Ihre Aufgabe:
Geben Sie aus der folgenden Datenliste jede Zeile unverändert zurück, in der die Zeichenfolge "sidebar" vorkommt. Groß- und Kleinschreibung sind dabei zu beachten.

[Datenliste]
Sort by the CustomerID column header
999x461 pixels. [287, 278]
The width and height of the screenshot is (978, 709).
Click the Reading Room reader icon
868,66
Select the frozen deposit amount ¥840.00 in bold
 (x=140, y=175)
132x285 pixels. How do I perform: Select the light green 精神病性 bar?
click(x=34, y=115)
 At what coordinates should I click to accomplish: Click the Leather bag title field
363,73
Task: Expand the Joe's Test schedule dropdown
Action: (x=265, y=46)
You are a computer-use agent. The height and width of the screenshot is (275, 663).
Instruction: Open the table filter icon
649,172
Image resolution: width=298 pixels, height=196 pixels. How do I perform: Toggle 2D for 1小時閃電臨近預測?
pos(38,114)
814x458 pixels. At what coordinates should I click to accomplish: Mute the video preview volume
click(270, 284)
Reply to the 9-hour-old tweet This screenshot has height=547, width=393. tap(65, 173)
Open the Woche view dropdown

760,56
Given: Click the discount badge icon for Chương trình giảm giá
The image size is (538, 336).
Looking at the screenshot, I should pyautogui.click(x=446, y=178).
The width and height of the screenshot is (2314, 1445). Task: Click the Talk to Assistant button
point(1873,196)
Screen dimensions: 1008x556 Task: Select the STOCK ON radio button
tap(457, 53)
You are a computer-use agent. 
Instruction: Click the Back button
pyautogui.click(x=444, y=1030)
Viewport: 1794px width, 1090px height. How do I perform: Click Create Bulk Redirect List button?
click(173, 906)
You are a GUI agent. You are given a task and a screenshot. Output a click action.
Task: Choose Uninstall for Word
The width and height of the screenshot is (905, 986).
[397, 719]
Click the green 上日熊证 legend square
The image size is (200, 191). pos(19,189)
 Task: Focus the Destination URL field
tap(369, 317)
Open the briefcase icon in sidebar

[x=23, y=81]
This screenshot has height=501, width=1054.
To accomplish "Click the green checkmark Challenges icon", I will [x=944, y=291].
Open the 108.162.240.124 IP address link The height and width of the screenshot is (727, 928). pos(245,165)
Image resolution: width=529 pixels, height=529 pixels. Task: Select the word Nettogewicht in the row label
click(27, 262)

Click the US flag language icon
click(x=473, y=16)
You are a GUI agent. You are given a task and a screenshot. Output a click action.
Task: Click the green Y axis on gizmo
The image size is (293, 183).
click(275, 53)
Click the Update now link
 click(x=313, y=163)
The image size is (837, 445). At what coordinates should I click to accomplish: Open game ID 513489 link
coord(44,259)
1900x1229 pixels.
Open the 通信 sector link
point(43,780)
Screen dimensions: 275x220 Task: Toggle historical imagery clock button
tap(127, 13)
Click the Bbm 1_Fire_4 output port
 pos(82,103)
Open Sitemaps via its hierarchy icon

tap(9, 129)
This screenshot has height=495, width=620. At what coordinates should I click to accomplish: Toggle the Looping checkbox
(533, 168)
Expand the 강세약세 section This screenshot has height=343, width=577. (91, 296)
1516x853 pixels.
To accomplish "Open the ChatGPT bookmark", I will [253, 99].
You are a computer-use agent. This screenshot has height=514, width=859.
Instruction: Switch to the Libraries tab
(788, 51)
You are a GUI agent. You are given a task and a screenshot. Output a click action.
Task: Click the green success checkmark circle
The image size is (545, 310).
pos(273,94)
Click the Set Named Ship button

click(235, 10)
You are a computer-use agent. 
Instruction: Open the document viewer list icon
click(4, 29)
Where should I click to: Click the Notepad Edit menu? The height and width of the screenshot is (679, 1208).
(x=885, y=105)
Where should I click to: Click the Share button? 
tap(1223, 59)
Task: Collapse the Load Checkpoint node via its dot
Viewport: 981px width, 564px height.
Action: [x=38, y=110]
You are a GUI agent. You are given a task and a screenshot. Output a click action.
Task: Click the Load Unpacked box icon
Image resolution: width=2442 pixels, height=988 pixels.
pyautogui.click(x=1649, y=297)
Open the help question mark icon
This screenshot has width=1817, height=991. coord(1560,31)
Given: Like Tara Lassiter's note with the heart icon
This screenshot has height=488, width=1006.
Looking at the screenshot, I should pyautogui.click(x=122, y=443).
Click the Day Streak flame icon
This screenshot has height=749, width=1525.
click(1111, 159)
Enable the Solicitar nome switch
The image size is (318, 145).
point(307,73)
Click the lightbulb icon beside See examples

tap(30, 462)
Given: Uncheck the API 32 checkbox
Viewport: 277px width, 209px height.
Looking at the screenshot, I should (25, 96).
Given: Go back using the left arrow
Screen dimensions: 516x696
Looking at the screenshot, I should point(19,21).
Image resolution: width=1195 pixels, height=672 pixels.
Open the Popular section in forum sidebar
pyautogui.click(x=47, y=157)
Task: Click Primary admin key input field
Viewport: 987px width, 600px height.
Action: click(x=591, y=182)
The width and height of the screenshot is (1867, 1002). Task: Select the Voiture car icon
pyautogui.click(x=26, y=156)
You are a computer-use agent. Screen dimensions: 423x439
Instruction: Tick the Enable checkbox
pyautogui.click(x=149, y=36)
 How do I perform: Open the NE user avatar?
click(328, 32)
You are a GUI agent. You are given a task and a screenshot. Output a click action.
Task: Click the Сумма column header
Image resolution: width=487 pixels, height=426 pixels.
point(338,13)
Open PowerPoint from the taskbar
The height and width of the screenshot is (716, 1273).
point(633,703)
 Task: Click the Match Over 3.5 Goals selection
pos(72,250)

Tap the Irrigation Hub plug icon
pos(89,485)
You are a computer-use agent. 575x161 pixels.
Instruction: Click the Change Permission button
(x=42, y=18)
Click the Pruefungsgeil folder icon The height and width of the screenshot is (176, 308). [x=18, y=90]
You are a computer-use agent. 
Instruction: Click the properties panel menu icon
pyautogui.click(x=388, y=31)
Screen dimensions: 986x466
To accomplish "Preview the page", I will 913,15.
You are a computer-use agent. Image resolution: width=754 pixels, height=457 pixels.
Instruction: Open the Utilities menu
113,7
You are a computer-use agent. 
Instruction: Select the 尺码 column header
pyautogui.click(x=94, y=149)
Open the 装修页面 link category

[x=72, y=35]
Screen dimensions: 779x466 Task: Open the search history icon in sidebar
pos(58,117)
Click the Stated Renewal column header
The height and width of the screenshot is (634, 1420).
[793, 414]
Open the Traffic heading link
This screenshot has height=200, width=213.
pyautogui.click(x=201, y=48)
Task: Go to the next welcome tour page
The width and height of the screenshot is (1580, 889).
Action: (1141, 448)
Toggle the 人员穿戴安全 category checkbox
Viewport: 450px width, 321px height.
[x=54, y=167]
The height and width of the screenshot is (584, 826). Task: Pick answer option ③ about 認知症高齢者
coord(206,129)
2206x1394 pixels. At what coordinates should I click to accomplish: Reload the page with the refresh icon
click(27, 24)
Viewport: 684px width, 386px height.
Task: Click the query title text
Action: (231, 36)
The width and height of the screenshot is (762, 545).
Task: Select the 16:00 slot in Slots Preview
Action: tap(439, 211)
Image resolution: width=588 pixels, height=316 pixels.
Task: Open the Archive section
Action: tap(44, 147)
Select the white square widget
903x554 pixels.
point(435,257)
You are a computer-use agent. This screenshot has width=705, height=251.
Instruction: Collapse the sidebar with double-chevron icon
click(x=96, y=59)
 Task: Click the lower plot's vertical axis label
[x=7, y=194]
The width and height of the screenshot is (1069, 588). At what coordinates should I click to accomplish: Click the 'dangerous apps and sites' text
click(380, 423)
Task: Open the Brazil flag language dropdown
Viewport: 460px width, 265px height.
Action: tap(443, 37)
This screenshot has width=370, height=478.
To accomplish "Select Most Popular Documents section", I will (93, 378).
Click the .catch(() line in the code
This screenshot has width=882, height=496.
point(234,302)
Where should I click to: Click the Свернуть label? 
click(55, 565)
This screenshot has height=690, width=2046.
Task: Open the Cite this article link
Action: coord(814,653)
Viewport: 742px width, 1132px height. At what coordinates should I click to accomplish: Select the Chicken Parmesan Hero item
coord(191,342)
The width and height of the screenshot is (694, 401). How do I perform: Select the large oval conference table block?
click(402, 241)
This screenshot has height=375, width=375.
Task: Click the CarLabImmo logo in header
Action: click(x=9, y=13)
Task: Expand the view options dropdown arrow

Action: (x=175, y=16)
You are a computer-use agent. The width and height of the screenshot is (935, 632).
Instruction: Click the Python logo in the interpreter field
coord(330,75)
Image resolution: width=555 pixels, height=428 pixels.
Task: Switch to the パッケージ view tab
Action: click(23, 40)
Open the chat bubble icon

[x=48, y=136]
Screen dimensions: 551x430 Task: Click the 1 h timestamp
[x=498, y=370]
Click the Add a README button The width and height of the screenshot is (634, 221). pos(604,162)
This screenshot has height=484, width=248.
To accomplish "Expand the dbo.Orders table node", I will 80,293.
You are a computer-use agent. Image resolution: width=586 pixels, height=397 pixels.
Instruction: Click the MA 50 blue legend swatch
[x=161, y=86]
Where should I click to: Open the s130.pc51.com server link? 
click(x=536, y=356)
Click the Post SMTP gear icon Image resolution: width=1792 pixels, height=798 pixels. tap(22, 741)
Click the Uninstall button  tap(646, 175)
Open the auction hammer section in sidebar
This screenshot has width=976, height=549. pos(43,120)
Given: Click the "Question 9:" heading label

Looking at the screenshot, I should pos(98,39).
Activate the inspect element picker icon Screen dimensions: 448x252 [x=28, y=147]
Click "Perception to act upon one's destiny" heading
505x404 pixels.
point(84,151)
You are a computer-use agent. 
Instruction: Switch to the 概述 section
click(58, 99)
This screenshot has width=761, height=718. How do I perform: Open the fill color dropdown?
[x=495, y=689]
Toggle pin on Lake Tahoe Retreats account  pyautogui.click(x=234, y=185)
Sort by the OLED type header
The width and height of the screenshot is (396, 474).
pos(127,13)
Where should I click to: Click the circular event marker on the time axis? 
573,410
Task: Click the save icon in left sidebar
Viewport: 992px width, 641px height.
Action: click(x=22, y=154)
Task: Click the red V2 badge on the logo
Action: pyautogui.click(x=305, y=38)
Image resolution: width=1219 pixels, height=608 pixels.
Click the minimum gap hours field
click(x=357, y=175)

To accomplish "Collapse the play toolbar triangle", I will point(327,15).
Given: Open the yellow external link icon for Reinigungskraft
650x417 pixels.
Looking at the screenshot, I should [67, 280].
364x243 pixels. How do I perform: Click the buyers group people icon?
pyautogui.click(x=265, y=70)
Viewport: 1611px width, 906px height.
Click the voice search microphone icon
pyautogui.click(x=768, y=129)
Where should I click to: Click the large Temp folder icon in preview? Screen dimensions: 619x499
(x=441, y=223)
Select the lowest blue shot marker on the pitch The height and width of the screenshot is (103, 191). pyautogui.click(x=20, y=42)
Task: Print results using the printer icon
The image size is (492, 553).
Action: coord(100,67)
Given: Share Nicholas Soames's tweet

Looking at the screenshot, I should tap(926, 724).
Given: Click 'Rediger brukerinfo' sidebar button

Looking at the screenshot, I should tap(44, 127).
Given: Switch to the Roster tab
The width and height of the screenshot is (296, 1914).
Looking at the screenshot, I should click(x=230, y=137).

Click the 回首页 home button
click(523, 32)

Antwort zur Aufgabe:
Open the briefcase icon in sidebar
Open the Popular section in forum sidebar
Screen dimensions: 779x466 Task: Open the search history icon in sidebar
Instruction: Collapse the sidebar with double-chevron icon
Open the auction hammer section in sidebar
Task: Click the save icon in left sidebar
Given: Click 'Rediger brukerinfo' sidebar button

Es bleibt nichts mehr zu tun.